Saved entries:
________________________________________

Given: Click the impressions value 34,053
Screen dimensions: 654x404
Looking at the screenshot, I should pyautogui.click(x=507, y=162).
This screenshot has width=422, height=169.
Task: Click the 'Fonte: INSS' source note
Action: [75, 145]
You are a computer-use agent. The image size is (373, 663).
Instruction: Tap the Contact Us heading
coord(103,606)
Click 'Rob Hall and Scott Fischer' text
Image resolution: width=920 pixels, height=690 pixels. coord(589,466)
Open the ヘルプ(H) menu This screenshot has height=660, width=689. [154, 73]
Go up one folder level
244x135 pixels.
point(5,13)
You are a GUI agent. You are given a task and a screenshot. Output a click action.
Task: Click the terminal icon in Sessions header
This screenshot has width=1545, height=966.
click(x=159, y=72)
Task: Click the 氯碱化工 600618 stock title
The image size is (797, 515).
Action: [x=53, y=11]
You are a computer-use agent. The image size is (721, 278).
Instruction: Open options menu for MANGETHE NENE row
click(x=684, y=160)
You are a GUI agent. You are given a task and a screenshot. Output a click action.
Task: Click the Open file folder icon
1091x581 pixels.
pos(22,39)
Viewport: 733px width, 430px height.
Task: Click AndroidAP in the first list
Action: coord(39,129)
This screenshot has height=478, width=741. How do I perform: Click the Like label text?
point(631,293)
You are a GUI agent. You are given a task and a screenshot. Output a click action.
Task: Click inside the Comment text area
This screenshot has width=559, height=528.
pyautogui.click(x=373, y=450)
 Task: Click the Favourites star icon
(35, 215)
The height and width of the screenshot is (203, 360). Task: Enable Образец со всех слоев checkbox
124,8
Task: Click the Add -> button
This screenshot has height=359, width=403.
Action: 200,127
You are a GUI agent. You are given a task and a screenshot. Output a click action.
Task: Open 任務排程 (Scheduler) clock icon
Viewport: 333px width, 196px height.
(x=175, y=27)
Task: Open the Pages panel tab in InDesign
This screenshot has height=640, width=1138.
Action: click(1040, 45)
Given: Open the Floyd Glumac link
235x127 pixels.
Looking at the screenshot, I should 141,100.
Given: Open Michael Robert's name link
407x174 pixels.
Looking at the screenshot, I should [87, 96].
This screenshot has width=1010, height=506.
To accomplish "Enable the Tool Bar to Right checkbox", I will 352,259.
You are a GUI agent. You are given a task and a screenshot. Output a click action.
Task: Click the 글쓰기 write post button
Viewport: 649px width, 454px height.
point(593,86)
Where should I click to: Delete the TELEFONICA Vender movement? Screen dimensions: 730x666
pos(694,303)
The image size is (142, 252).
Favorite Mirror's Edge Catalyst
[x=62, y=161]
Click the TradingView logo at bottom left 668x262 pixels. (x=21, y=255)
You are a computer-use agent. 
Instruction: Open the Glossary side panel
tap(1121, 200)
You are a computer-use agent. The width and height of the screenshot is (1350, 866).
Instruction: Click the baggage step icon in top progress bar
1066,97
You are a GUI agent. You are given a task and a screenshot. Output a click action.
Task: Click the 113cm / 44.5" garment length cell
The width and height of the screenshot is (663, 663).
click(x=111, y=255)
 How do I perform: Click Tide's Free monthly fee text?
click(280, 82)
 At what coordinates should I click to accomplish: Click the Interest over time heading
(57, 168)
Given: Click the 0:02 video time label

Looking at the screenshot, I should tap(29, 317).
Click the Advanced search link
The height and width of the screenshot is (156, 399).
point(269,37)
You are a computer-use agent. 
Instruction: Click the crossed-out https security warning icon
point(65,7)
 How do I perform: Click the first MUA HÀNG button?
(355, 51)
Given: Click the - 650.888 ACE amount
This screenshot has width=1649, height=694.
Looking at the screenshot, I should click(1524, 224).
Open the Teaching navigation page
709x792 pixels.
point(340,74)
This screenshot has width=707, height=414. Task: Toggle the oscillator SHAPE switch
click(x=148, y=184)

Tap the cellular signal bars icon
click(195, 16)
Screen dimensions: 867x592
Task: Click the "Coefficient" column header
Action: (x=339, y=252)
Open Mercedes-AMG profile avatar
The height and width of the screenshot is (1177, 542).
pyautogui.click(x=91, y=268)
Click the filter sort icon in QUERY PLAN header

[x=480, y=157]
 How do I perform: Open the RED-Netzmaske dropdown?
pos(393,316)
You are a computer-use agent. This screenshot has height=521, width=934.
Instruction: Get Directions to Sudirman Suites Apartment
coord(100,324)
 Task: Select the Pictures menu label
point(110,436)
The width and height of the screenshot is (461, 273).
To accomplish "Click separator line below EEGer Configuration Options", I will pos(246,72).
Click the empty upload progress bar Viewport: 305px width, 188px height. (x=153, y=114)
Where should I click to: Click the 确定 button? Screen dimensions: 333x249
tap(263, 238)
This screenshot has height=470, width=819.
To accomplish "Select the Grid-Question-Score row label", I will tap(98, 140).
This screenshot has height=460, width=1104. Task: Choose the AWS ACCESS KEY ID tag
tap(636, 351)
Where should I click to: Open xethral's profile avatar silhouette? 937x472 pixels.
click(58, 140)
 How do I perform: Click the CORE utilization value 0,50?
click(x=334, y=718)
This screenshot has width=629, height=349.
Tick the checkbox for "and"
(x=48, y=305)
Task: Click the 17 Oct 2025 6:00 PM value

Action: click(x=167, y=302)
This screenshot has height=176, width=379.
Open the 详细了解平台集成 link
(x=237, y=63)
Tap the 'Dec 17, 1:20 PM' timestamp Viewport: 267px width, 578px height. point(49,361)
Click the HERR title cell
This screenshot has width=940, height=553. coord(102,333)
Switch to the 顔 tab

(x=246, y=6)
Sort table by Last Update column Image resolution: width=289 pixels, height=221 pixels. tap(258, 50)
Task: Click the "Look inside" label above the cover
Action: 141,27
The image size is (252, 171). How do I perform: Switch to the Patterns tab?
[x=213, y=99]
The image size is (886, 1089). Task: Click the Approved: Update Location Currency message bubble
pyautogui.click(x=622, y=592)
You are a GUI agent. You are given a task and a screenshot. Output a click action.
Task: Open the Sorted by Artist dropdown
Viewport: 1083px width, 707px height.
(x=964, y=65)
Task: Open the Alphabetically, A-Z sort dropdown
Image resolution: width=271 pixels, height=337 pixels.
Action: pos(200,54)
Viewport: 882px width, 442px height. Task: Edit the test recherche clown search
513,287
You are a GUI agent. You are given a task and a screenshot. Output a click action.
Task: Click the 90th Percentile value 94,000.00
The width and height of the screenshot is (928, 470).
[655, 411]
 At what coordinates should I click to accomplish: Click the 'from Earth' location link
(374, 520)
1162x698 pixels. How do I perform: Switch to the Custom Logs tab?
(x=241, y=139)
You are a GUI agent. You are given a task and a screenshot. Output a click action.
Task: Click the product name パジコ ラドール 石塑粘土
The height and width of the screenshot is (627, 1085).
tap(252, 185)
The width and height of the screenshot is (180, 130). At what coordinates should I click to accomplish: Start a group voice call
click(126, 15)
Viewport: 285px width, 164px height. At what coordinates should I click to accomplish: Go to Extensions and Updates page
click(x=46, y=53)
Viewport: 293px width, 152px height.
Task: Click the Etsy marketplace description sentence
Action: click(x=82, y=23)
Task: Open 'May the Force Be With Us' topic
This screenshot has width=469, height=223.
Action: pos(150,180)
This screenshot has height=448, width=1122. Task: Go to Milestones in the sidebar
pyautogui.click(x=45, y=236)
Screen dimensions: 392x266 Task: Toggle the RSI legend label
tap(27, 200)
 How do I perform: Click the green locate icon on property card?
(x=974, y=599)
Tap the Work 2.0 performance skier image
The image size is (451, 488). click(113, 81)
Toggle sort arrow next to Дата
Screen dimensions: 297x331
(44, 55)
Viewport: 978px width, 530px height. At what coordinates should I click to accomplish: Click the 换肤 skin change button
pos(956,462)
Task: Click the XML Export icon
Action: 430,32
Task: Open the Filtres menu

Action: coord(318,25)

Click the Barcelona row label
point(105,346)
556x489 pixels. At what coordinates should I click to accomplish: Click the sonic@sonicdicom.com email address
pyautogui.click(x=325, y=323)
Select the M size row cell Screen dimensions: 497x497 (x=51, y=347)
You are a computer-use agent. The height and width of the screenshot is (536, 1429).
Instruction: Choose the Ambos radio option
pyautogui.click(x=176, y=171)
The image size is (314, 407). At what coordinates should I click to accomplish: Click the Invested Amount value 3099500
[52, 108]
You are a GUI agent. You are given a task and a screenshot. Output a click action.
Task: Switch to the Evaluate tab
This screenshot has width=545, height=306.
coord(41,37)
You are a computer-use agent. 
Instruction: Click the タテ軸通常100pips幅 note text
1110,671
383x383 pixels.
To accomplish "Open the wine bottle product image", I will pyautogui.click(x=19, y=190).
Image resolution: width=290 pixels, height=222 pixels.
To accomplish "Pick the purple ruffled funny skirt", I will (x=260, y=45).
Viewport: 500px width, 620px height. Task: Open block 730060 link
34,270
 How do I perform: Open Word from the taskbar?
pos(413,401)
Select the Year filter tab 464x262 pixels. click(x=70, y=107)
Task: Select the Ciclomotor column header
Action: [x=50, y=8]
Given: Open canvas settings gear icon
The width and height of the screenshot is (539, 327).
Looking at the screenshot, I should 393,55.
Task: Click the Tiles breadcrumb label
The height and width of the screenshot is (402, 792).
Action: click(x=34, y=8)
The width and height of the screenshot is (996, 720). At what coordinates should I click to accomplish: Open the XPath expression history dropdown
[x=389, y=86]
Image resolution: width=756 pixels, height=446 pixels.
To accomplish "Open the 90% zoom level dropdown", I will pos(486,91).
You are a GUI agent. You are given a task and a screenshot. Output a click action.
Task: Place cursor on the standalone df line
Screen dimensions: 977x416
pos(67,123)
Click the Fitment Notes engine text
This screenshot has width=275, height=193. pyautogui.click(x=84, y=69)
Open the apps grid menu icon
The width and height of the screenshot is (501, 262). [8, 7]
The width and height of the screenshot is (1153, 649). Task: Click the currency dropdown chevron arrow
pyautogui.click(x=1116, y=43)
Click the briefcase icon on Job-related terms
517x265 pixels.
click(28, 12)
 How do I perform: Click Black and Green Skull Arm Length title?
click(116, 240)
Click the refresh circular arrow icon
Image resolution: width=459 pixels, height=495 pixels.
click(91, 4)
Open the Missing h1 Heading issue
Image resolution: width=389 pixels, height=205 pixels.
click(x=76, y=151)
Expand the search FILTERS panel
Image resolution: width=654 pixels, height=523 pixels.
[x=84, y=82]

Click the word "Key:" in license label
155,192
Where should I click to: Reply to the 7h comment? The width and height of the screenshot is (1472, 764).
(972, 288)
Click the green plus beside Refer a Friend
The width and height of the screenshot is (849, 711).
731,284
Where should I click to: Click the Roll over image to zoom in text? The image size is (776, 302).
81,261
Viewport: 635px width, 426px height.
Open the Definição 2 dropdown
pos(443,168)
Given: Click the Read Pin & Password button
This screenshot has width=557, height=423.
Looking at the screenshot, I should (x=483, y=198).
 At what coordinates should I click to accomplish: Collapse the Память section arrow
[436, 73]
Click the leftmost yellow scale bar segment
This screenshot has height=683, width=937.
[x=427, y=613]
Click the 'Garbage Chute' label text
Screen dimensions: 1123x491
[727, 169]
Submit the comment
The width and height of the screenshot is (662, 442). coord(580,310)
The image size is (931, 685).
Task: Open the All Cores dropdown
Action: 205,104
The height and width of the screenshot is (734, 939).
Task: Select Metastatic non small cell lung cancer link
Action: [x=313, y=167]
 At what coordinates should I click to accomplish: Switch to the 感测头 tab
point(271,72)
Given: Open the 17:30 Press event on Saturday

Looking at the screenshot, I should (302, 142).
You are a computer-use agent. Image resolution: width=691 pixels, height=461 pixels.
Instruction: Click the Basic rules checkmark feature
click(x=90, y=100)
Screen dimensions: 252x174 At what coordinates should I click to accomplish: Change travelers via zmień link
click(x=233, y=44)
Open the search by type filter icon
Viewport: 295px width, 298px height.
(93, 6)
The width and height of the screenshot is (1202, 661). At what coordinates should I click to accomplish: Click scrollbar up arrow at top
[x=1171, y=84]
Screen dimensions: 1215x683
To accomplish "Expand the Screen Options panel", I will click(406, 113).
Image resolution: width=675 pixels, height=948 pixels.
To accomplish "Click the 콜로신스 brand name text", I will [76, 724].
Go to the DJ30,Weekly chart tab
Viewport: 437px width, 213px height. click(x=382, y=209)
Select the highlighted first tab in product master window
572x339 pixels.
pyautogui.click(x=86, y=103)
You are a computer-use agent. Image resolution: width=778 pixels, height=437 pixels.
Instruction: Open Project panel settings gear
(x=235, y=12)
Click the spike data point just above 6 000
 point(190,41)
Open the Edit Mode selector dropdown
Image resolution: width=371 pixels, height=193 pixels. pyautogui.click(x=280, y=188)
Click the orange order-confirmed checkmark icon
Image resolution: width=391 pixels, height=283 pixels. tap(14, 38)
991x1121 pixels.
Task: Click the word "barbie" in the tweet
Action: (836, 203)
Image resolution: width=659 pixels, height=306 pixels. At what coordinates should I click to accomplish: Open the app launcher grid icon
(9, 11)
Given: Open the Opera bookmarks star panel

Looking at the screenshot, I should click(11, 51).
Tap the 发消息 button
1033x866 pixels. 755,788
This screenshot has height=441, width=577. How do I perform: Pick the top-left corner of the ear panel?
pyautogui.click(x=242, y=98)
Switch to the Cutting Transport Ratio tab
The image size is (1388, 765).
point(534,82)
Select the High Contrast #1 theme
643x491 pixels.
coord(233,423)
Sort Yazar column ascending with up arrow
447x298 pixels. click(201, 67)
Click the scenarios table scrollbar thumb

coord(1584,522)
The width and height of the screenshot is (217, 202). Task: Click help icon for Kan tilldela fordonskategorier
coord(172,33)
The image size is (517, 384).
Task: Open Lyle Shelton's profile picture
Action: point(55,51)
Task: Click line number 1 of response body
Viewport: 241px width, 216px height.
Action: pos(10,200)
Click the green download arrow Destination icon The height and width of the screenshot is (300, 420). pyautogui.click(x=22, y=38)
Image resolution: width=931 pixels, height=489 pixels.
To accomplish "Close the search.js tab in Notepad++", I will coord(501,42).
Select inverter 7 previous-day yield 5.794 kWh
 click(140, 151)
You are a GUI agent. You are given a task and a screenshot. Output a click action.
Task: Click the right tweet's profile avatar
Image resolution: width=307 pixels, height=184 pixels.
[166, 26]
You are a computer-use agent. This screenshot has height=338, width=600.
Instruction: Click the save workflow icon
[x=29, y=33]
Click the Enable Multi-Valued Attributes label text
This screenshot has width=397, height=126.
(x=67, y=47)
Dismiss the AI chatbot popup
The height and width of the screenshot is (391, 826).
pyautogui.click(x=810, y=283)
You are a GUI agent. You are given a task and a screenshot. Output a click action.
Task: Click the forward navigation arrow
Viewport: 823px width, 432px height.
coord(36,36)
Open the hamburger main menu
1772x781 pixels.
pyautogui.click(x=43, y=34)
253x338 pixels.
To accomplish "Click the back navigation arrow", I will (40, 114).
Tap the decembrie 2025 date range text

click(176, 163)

________________________________________

Assigned task: Return the span of lines in the data above that opens at the line with "Tap the cellular signal bars icon" and closes at the line with "Open Mercedes-AMG profile avatar", exactly, ends included, nothing else.

Written reply:
Tap the cellular signal bars icon
click(195, 16)
Screen dimensions: 867x592
Task: Click the "Coefficient" column header
Action: (x=339, y=252)
Open Mercedes-AMG profile avatar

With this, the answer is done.